Michael Laughlin’s midnight mash-up and affectionate satiric homage to science fiction/alien takeover films of the 1950s stars Paul Le Mat as a university professor searching for his ex-wife (Diana Scarwid), who seems to have disappeared while visiting her heartland American hometown of Centerville, Illinois. In fact, the whole place turns out to be a hotbed of alien infestation, in place since the ‘50’s and, get this, weirdly unaware of how the outside world has changed. Nancy Allen co-stars as a helpful journalist. The wonderfully enthusiastic supporting cast includes Michael Lerner, Louise Fletcher, Wallace Shawn, Fiona Lewis, and Lassie’s “mom” June Lockhart. This retro hip genre movie is still lots of fun.


This nifty little low-budget exploitation effort keeps a nonchalant tone that delivers just the right amount of humor that makes its unexpected ending all the more potent. There’s a vintage Hollywood ambiance to the whole enterprise, including the seedy stylishness of the undead title character played with convincing ennui by Robert Quarry.  Yorga’s cover is a hip medium who attracts nubile young lovelies to his mansion where he holds séances. One girl’s grieving boyfriend (played by producer Michael Macready) hires vampire fighter Dr. Hayes (Roger Perry). This title is one of the classic exploitation films originally distributed by American International.

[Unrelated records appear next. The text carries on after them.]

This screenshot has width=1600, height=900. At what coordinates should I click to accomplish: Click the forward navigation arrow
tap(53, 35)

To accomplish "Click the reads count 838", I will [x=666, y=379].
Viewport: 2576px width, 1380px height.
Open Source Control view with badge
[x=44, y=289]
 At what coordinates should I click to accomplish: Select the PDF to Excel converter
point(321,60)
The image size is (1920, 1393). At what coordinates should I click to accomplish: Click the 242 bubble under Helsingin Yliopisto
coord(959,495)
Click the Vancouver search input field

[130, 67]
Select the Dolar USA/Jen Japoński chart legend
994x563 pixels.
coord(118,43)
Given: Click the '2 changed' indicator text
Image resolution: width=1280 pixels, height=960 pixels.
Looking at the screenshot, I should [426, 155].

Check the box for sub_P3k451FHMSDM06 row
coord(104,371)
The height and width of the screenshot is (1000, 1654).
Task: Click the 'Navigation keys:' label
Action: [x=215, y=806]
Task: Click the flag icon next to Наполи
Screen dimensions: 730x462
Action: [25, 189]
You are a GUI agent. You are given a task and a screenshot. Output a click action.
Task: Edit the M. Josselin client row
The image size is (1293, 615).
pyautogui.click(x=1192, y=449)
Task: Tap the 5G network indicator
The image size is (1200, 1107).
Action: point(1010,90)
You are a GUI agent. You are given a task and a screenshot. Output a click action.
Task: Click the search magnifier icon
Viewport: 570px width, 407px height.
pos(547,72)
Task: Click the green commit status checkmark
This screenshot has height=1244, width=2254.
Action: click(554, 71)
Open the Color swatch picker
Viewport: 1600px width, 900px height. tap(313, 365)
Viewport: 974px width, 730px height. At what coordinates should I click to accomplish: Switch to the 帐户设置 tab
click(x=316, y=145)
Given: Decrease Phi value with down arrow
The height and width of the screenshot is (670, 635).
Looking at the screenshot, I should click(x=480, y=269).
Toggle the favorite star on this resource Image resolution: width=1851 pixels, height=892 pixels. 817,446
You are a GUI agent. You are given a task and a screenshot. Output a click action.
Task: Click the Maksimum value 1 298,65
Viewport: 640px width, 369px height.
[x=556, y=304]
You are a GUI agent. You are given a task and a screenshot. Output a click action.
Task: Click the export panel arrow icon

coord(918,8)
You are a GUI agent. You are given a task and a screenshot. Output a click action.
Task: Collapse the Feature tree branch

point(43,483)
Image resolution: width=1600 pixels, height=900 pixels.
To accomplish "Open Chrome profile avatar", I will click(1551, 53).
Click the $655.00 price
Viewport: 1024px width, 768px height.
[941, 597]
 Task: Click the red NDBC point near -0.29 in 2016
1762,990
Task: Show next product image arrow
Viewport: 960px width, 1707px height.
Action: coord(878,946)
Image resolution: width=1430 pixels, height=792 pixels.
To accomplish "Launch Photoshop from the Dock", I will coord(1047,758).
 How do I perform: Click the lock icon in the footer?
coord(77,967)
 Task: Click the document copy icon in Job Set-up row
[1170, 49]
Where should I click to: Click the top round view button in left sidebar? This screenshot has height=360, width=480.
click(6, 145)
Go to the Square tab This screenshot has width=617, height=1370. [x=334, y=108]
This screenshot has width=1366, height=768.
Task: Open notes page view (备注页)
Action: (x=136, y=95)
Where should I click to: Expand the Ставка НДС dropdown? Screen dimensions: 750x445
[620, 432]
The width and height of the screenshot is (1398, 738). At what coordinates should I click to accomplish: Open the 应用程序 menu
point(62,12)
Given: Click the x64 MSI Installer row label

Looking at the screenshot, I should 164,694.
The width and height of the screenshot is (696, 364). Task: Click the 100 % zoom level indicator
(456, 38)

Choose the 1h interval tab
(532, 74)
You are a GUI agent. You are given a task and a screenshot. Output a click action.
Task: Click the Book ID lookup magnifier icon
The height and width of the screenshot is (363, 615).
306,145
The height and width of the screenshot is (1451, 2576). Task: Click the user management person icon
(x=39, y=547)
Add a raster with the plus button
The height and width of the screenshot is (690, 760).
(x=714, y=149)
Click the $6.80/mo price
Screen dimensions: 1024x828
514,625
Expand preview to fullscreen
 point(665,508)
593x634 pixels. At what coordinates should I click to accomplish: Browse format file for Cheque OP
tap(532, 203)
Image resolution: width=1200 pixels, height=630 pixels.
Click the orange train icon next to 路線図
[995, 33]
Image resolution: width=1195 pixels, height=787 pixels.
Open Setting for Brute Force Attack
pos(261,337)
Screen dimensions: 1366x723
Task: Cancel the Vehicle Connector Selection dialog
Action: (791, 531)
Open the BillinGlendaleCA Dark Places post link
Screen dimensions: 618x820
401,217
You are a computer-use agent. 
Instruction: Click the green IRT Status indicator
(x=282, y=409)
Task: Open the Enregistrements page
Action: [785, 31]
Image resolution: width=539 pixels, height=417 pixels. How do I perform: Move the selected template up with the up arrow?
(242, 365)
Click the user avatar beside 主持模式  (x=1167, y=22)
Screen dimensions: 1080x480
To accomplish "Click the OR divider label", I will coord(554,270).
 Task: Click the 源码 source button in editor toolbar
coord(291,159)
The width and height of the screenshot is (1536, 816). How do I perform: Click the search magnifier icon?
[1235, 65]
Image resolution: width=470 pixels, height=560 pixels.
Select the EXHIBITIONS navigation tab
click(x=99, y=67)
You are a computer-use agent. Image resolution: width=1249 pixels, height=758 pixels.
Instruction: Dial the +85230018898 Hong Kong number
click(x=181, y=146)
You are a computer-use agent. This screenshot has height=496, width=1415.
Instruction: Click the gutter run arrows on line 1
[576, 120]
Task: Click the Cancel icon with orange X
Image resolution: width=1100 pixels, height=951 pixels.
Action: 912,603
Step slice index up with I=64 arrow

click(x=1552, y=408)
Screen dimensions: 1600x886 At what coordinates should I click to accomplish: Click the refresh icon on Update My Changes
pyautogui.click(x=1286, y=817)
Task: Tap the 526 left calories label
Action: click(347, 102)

The gargantuan box-office haul overshadowed almost everything else about this latest entry in the Spielberg produced modern dinosaur franchise. The ultimate popcorn summer tent-pole does not disappoint but adds little depth or emotion to the ongoing series (oh yes, there will be another). In this iteration, Chris Pratt stars with Dallas Bryce Howard in a story about the revival of Jurassic Park on a much bigger scale than before.  Briefly, Isla Nubla is a success but what park guests don’t know is that a huge, genetically modified dinosaur with savage potential has escaped its “secure” enclosure. Young kids in danger and a subplot about breeding dinos for combat round out the not-surprising plot. Just know that the big beasts look more realistic than ever in their beautifully detailed physicality and the several dazzling, action-filled set pieces really explode in 3D. Director and co-writer Colin Trevorrow, whose little indie film SAFETY NOT GUARANTEED generated a big wave of strong buzz, delivers a career and life-changing hit. The many obvious product placements are a tad distracting. One viewer said: “This is a Mercedes commercial with dinosaurs made for 12 year-olds.”  A compliment really, because that 12 year-old hides in all of us, one way or another.  Universal.  Blu-ray 3D. 


When Kelly sneaks into her boyfriend’s house, she doesn’t expect to be caught up in a home invasion to abduct Mark’s dad and force him to carry out a robbery at the bank he manages. Now she’s the unknown element in the gang’s meticulously planned heist. As the next 12 hours unfold, she must use every reserve of courage and brains to outwit the highly trained gang. I love the idea that a teen girl is the only hope for a family’s survival. This is a great high-concept thriller.  Kaya Scodelario, Ed Skrein Dougray Scott co-star.  Thomas Daley directs an original screenplay by Simon Lewis.  Magnolia.  Blu-ray.